On ne peut pas boucler ce rapide tour d’horizon naturaliste (on a vu plein d’autres choses bien entendu) sans évoquer les Sousliks, omniprésents dans la steppe. Ces petites bestioles très
attachantes nous font passer de bons moments à observer leurs comportements.
Humainement, les Roumains sont décidemment étonnants. On à fait des rencontres tout aussi improbables que belles avec des gens simples, magnifiques et d’une gentillesse qui fait redonner goût
dans le genre humain. Nico, berger, avec qui l’on a passé de superbes moments sera l’une de nos plus belles rencontres !!
En revanche, les roumains restent fidèles à eux-mêmes dans l’absence d’état d’âme quant à la gestion des déchets de tous genres, l’exemple en fut extraordinaire à Cheia, a priori haut lieu de festoiement pour Pâque (au creux d’une magnifique vallée bordée de collines et de petites falaises). Nous avons attendus le départ de la foule pour y
traquer nos traquets (hé !) et sommes arrivés dans un site devenu un endroit d’expression artistique sans commune mesure !!

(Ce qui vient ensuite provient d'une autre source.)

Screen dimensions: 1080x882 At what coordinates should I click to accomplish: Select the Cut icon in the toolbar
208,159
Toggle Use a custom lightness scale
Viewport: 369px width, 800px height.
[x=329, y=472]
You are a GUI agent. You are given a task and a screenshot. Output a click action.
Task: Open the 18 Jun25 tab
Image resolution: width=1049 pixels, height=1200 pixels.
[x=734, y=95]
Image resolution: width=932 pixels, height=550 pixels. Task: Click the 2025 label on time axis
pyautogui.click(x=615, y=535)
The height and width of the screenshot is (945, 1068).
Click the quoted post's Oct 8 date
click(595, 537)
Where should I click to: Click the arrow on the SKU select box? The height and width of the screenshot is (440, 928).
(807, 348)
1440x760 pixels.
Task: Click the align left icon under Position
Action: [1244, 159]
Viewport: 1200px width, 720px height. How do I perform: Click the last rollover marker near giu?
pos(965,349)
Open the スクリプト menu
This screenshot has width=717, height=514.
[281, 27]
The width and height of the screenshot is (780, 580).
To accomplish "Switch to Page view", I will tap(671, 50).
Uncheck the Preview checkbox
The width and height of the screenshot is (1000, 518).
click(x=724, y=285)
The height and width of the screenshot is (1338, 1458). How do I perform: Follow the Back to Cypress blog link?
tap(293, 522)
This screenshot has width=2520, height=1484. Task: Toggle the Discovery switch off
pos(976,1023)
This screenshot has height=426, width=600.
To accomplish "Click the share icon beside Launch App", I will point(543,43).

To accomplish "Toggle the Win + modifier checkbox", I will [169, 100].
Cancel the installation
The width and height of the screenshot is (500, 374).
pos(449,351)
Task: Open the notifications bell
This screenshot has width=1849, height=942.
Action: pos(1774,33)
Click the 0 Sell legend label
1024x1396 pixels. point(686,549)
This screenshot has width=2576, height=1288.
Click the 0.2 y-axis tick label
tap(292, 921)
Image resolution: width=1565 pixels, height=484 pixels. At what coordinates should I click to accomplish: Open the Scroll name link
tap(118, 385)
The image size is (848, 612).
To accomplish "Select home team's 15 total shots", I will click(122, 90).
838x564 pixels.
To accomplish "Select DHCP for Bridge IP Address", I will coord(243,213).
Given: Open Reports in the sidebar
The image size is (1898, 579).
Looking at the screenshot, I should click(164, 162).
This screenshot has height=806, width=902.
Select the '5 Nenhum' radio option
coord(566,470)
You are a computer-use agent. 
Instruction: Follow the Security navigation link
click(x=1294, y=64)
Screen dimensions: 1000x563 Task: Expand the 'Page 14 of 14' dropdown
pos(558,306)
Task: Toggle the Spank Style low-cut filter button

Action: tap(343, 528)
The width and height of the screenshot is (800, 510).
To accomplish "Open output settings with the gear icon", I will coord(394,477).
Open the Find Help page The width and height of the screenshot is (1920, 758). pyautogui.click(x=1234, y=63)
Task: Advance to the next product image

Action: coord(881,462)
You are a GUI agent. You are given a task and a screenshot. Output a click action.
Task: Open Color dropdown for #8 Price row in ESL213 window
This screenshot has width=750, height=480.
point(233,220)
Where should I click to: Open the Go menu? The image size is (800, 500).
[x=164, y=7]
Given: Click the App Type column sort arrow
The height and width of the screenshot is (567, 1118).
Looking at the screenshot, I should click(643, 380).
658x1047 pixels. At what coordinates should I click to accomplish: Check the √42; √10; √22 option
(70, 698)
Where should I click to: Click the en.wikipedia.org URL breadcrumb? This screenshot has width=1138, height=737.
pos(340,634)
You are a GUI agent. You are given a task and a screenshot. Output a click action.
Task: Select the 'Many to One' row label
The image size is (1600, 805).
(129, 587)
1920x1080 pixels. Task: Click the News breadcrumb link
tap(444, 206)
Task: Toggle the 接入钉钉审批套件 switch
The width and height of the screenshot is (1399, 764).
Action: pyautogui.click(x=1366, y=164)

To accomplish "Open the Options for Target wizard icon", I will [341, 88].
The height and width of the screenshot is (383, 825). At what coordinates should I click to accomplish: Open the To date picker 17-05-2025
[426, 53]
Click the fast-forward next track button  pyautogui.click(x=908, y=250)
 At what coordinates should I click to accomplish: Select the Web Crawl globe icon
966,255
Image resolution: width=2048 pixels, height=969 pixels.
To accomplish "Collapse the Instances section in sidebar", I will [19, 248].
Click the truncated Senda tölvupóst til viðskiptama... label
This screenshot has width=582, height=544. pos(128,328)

Pour finir, nous remontons explorer le Delta du Danube, à peu près inapprochable en camion, et décidons (oh douce folie !!) de céder à la tentation excessivement coûteuse d’explorer le Delta
en bâteau… « Il ne faut pas jouer les riches, quand on n’a pas le sou… » : IL a PLU !!, tellement que nous avons fait demi-tour très, très
rapidement, trempés, ruinés, et sans avoir pu admirer les beautés du fleuve, nous ne parlerons même pas de la négociation pécuniaire totalement foireuse avec notre guide, tête de mûle…
Bah, viva Romania et vive les longues vacances !!!!
La suite au prochain épisode, probablement en Ukraine ou l’on doit normalement rentrer demain après un très court passage de 45 km en Moldavie.